Information given ->

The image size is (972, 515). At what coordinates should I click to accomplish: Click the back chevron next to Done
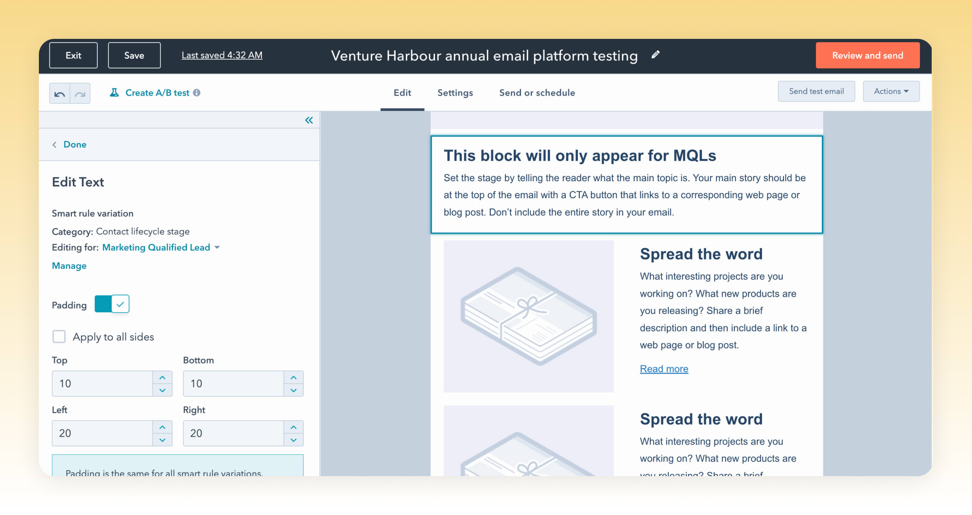coord(54,144)
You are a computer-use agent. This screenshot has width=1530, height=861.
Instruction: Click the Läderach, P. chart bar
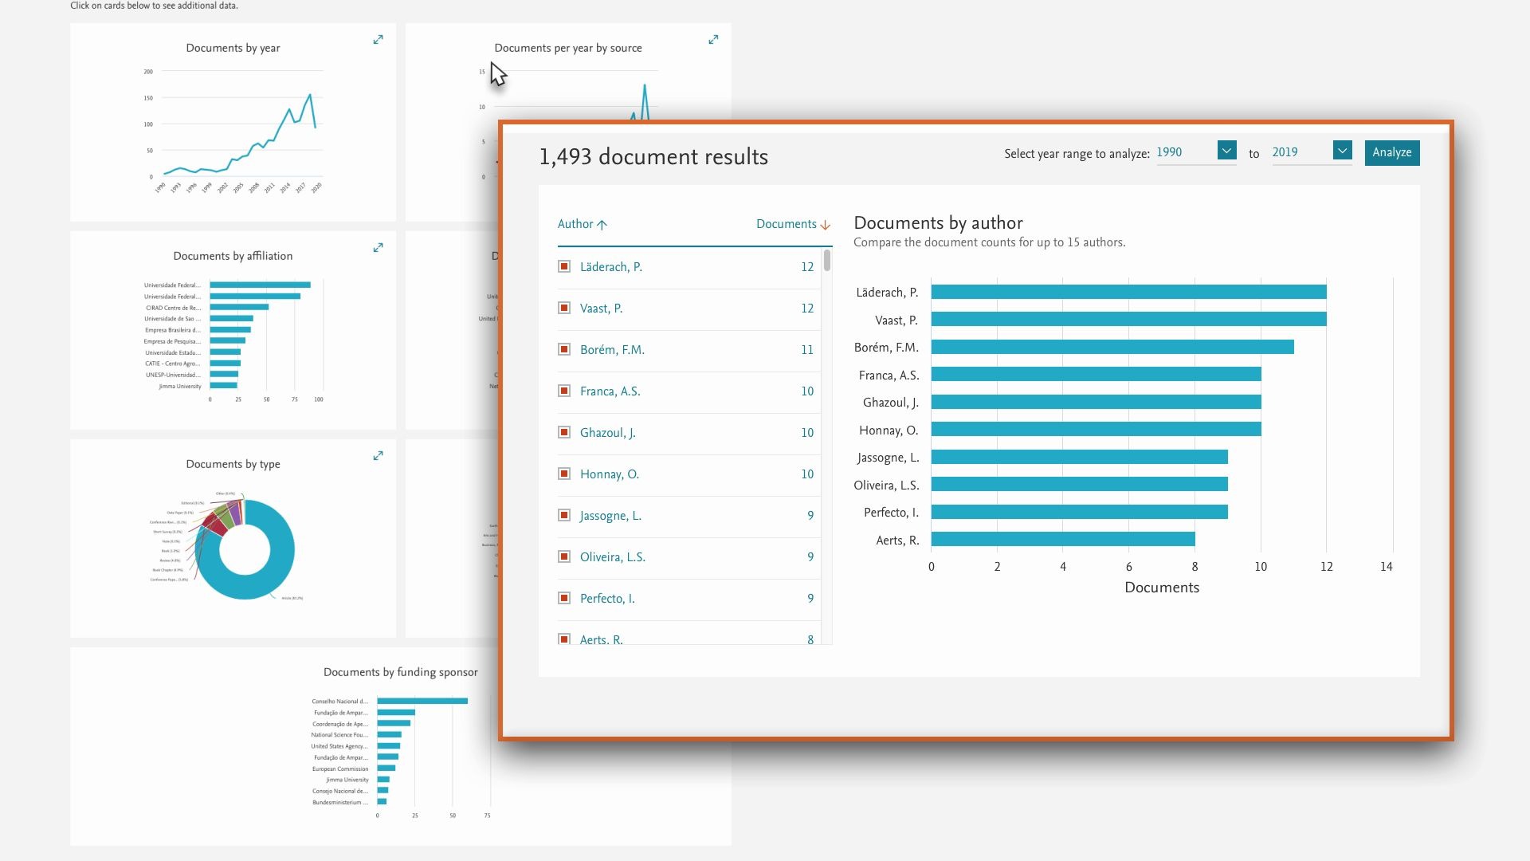pyautogui.click(x=1128, y=292)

Goal of the exercise ->
What the answer must hold is the exact text of every line from the one containing "You are a computer-use" through the end of the data, minus any pictures.

Answer box ->
You are a computer-use agent. This screenshot has width=1530, height=861.
Instruction: Click the Läderach, P. chart bar
pyautogui.click(x=1128, y=292)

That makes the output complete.